Recorded data

=== Section Start ===

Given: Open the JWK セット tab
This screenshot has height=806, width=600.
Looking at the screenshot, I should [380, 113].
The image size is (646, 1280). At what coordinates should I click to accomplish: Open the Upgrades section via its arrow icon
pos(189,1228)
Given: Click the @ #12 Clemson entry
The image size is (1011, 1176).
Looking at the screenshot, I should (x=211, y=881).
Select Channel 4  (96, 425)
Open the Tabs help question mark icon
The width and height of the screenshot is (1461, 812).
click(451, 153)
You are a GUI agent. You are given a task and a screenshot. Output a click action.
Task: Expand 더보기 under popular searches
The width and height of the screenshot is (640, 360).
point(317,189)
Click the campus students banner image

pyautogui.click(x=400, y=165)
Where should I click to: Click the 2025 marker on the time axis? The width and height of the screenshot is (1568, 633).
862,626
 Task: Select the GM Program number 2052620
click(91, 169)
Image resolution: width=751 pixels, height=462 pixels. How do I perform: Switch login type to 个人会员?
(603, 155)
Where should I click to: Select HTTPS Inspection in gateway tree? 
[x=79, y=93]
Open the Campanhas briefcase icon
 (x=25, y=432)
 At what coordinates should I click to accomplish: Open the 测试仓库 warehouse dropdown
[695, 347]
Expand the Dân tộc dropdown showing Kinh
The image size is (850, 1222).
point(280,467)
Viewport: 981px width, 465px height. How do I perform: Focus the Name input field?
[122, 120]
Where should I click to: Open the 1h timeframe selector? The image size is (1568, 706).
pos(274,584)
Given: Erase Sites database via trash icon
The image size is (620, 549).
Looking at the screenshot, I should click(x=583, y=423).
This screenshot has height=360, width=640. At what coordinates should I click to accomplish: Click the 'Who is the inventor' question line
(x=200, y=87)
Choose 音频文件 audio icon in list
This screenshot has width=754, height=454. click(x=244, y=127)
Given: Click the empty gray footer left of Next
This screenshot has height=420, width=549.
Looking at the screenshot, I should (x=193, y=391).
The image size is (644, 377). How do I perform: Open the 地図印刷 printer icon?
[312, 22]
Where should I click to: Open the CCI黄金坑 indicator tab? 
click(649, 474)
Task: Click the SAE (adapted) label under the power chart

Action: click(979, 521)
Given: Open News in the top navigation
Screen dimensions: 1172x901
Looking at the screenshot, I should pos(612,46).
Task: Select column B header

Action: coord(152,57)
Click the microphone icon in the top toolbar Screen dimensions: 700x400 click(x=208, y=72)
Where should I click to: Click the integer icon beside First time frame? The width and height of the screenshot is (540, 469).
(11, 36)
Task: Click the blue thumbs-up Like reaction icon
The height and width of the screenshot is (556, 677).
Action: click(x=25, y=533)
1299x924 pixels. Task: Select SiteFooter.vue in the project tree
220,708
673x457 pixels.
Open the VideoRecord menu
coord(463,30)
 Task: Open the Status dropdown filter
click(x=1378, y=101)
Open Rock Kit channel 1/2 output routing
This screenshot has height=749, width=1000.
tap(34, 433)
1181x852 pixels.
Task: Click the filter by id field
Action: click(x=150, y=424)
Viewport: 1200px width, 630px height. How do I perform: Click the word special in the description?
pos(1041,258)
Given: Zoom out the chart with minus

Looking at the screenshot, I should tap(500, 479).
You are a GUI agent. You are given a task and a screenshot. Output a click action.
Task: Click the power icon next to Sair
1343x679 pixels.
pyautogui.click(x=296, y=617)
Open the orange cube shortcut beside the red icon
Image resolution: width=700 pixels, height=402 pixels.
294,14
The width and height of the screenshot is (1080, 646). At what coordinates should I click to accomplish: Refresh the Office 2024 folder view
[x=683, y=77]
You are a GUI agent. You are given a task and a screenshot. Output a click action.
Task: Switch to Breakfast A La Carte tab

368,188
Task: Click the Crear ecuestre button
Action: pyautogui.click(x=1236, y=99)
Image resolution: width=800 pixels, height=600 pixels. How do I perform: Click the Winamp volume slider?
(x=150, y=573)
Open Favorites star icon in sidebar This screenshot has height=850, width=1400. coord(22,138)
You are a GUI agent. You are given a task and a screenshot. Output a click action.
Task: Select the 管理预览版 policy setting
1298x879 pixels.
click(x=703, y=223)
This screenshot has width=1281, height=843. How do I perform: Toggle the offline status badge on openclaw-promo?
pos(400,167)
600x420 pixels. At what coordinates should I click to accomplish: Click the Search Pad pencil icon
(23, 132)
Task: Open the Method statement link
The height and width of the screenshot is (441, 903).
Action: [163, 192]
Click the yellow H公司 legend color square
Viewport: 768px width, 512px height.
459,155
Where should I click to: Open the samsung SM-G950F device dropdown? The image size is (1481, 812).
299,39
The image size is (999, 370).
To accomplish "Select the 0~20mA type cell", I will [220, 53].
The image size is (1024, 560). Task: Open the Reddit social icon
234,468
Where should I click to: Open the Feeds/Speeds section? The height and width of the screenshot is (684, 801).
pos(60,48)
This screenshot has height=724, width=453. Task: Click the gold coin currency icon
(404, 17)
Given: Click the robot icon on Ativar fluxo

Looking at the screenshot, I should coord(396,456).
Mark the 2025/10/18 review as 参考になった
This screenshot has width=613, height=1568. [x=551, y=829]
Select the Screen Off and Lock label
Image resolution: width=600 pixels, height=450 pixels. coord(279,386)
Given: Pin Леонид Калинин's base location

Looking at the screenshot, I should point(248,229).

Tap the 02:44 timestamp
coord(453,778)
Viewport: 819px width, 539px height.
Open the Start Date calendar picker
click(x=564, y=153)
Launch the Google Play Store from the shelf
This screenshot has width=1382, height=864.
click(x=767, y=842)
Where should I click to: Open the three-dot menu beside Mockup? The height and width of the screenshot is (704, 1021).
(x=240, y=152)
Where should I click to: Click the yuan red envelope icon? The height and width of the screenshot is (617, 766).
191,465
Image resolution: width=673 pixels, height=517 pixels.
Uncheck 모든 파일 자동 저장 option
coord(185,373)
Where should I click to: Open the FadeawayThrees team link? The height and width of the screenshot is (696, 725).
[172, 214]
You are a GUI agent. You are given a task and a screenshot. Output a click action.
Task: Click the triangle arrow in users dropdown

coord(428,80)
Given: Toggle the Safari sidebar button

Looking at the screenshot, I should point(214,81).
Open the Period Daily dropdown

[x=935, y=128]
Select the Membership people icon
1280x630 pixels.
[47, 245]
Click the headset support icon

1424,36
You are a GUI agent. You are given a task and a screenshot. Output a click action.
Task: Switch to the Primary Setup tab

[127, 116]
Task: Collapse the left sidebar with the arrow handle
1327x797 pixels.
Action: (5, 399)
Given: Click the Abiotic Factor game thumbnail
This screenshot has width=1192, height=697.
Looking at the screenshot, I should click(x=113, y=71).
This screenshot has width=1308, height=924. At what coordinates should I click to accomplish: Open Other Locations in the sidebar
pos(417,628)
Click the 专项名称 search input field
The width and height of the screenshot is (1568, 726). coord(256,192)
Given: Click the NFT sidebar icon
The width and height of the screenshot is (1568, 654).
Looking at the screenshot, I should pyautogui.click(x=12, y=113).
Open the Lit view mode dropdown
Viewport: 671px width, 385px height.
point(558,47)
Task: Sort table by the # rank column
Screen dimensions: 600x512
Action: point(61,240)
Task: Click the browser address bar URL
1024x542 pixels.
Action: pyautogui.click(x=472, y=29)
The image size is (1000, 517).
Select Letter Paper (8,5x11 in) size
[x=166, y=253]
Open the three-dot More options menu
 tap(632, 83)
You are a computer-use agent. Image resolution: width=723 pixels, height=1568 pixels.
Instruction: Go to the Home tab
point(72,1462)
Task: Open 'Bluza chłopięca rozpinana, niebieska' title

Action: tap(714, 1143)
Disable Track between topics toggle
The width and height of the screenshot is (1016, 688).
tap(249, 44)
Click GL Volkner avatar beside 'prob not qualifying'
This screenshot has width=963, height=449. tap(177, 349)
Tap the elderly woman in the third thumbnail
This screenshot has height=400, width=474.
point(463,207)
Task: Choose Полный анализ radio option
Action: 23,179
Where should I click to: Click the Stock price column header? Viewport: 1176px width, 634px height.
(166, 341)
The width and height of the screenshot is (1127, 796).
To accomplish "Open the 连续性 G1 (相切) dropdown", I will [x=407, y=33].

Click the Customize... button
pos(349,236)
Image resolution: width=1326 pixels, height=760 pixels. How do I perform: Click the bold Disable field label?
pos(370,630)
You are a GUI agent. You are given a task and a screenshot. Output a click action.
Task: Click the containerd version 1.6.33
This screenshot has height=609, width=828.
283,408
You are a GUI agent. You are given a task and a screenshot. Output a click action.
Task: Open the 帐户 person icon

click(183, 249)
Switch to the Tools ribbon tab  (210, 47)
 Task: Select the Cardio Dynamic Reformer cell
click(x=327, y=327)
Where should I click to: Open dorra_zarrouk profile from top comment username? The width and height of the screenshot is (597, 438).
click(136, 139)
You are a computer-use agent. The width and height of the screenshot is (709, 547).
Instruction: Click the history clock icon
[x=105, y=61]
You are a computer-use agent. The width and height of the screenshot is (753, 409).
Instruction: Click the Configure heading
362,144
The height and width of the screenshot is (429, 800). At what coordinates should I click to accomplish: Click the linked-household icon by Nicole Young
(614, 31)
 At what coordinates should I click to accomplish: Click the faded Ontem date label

=== Section End ===

● **Exercise directions**
Within the entries, count the lines that contain the word "computer". Give that number and no more.

● **Response area**
3